Good Q. You might like to check ScyllaDB written in C++, which is supposed to have considerably better performance than Cassandra (also low tail-latency) and a level of compatibility with it: https://www.scylladb.com/
Many of these open-source databases started as internal projects inside big companies, where Java/JVM allowed for more productivity and cross-platform deployment with more skill reuse of the team. Then they grew from there and now it's too late to rewrite the whole thing.

If you were starting a database-focused company from the beginning than choosing C++ is a better decision, which is exactly what ScyllaDB has done with their cassandra clone. Along with general algorithm and decision improvements, it'll provide 10-100x the same performance at lower latency on the same server.

We're also starting to see more projects written in Go now, which is still a managed runtime but usually better at handling these kinds of low-level systems.

Go is a much better choice for systems work. Largely because the GC has a low pause (sub ms) target. I'd still be hesitant to use it for very latency sensitive things, or memory intensive applications. Prometheus, for example, has struggled with golang's memory management (bad memory fragmentation, wasteful memory usage). But I think it's a great compromise if you don't want to deal with memory management.
Sure, I would also .NET/C# to the list now.

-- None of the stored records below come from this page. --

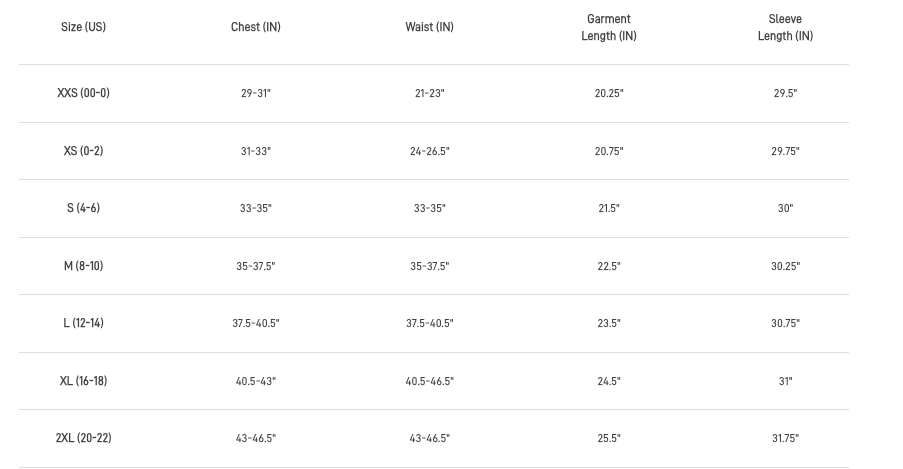Select the M (8-10) size label
The width and height of the screenshot is (903, 469).
[x=83, y=266]
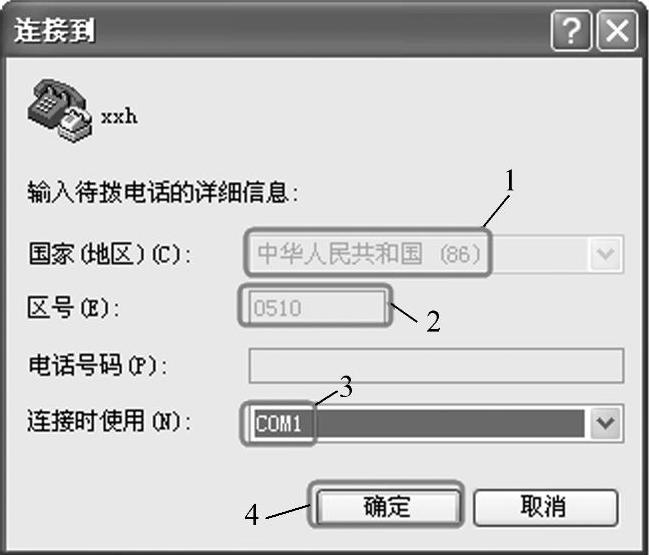The width and height of the screenshot is (649, 555).
Task: Expand the COM1 connection dropdown arrow
Action: pos(606,423)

.NET Core on Linux is very fast and there are some great developments around fast low-level (yet managed) managed memory manipulation that can lead to some very fast software.

OpenJDK/Hotspot is not the only game in town. Those who really need low latencies can opt to use other JVMs (some commercial) with GCs that provide very low pause times, usually at the expense of some percentage points of throughput. In large corporate environments that might not be a problem.
Apparently these people enjoy GC/JVM languages more than C++.
GC languages like Java is much easier to write, and can be made performant when required.
Yes, this is the reason why Java is chosen. But I feel pretty strongly that databases are system engineering problems, and should be written using a proper systems language.

Something like Java makes implementation easier, but operation more difficult and costly.